Berhaji Sepanjang Masa

Religi557 Views

“Sepulang dari tanah suci, seorang haji yang sukses adalah mereka yang berubah secara akhlak. Dia menjadi taat dalam beragama. Dia menjadi lebih penyantun, sabar dan lembut hati kepada siapa saja. Dia juga lebih ikhlas dan tawadhu dalam berbuat. Dan dia pasti lebih suka berkorban serta beramal kebajikan sebanyak-banyaknya untuk kemaslahatan umat.” [Agus Mustafa].

DENGAN menjadikan seluruh waktu hidup sebagai medan untuk melaksanakan Ibadah haji. Bahwa wukufnya tidak hanya terbatas di Padang Arafah. Setiap hari kita selalu melakukan perenungan di Padang Arafah Jiwa kita sendiri.

Mengevaluasi kualitas keberagamaan kita supaya menjadi semakin baik. Dan selalu membangun komitmen untuk menapaki hari esok yang lebih baik dibandingkan hari ini.

Inti perenungan di Padang Arafah adalah melakukan pengakuan-pengakuan dosa, sekaligus membangun komitmen untuk menjadi lebih baik …

Demikian pula, setiap hari kita bisa melakukan Lempar Jumrah dalam diri kita sendiri. Mengusir setan-setan yang selalu bergentayangan dalam sifat-sifat serta perilaku yang menjauhkan kita dari semangat berserah diri kepada-Nya.

Membenahi ketaatan, menguatkan kesabaran, memurnikan keikhlasan, dan meningkatkan pengorbanan demi kemaslaharan umat. Itulah lempar jumrah sesungguhnya.
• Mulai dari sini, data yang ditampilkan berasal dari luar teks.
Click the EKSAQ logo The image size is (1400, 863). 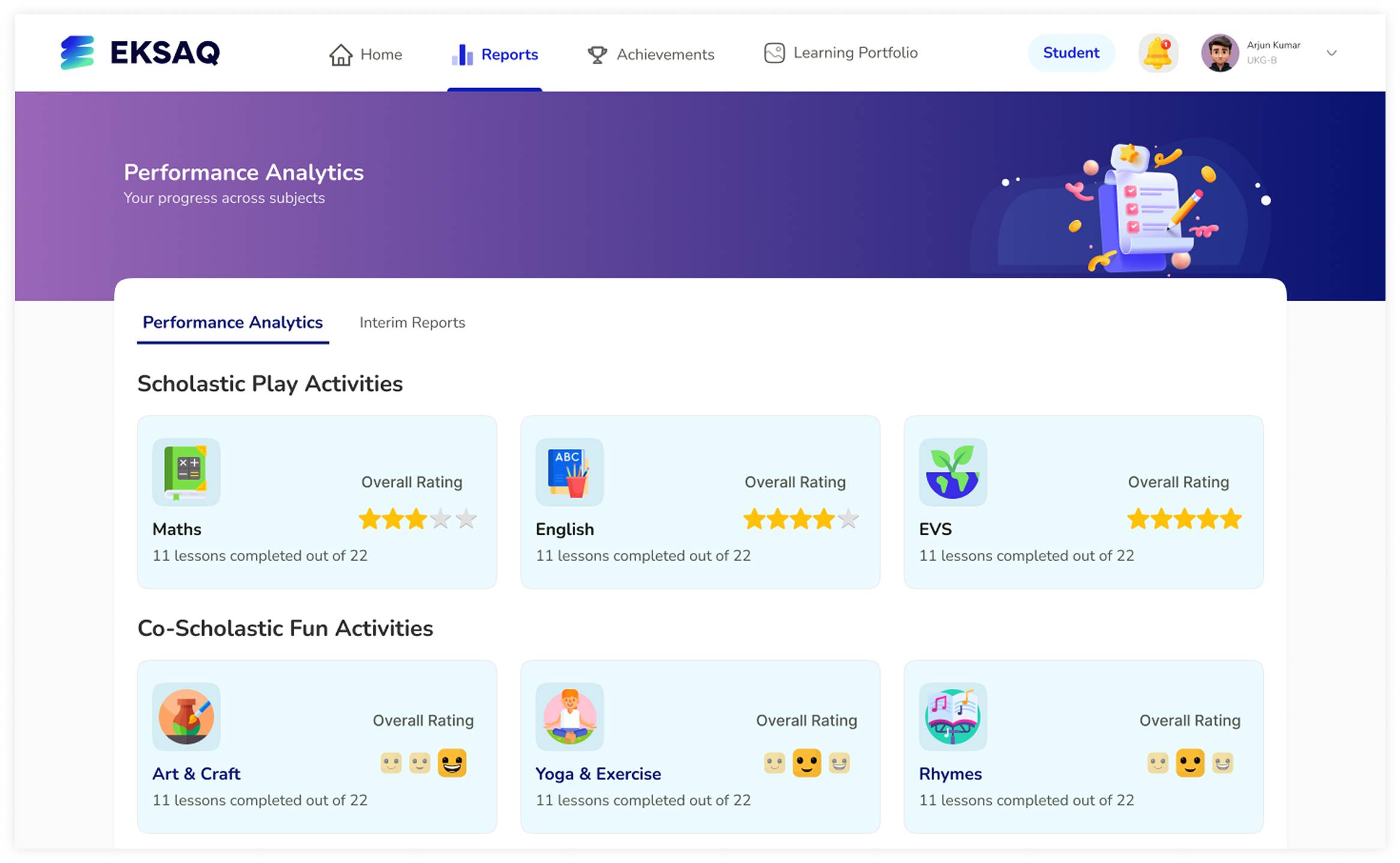click(140, 52)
Bukan sekedar melempar batu ke arah tugu-tugu buatan manusia. Semua itu hanya bersifat simbolisasi semata. Kewajiban bagi mereka yang ‘mampu’ secara fisikal & material … Pun setiap hari kita selalu menceburkan diri bertawaf dalam realiras kehidupan.

Tidak boleh mengasingkan diri dari kenyataan. Karena sesungguhnya Allah sedang meliputi segala gerak kehidupan ini. Untuk bertemu Allah bukan dengan cara menarik diri dari kehidupan, melainkan justru harus lebur dalam hiruk pikuknya kehidupan.
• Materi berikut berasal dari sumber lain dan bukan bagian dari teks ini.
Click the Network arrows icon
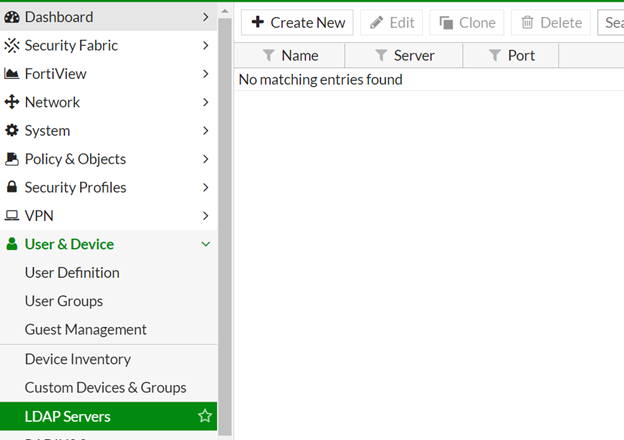The image size is (624, 440). coord(12,102)
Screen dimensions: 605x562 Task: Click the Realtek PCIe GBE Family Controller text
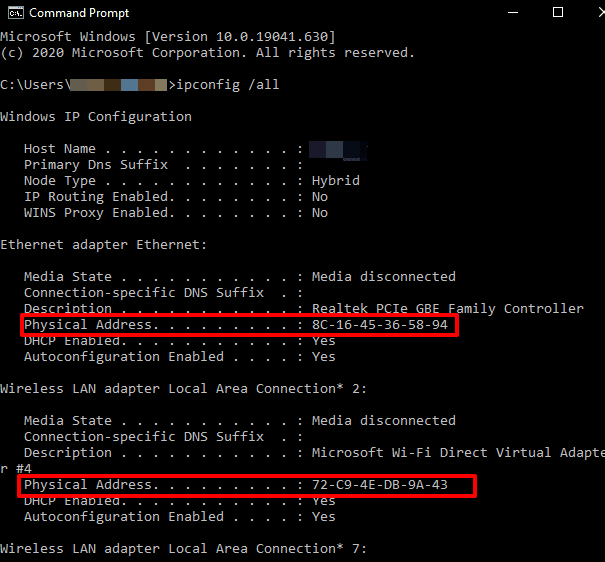447,309
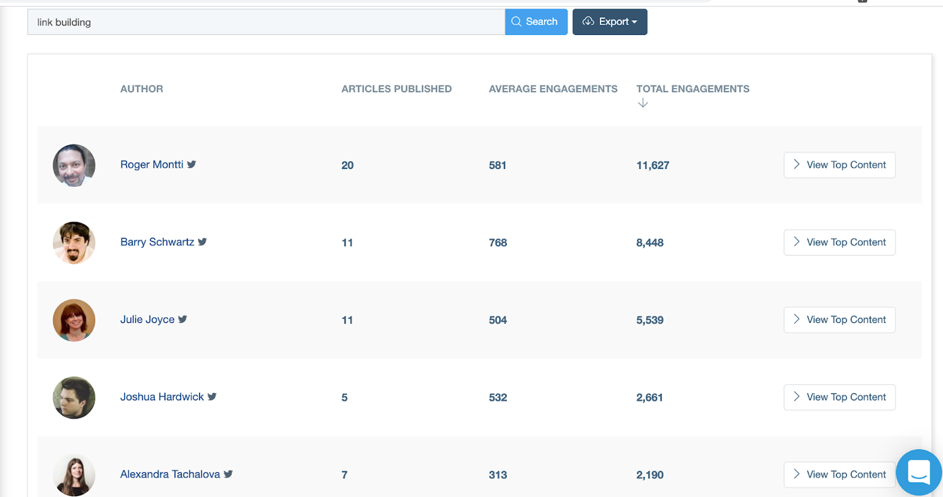
Task: Open Alexandra Tachalova's Twitter icon
Action: (228, 474)
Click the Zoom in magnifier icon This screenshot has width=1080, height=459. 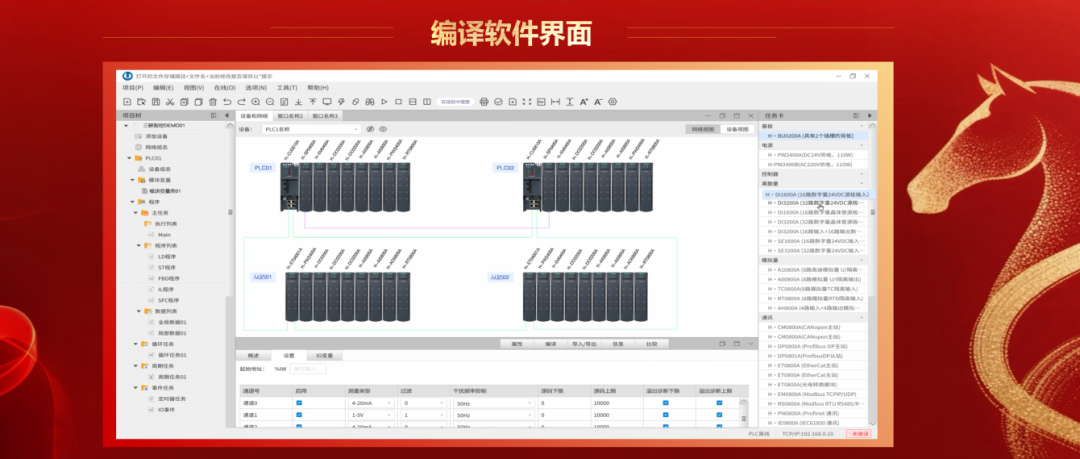256,102
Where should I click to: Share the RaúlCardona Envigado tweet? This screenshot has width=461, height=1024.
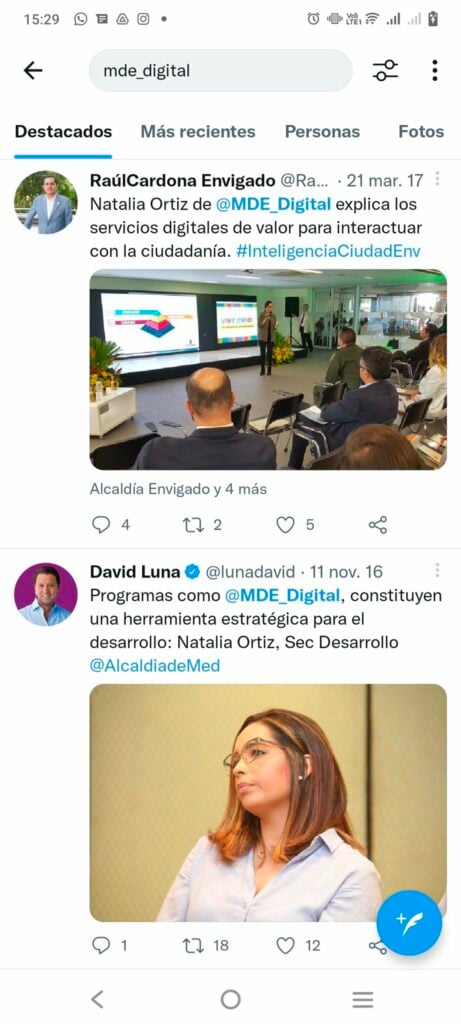point(378,525)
Tetapu dengan satu catatan, bahwa semuanya harus bergerak berputar di sekeliling ‘baitullah’. Berpusat kepada Allah semata. Dan, ingat juga setiap memulqi ‘tawaf jehidupan’ kita harus mengawalinya dengan bismillahi, Allahu Akbar – Dengan Nama Allah, Dia Yang Maha Besar.

Lantas, akhirilah semua ritaul haji kehidupan itu dengan melakukan Sa’i-perjuangan kita itu tiada henti. Lakukan jihad kehidupan kita berulang-ulang tanpa pernah berputus asa. Kadang-kadang bergerak lambat, kadang-kadang berlari-lari.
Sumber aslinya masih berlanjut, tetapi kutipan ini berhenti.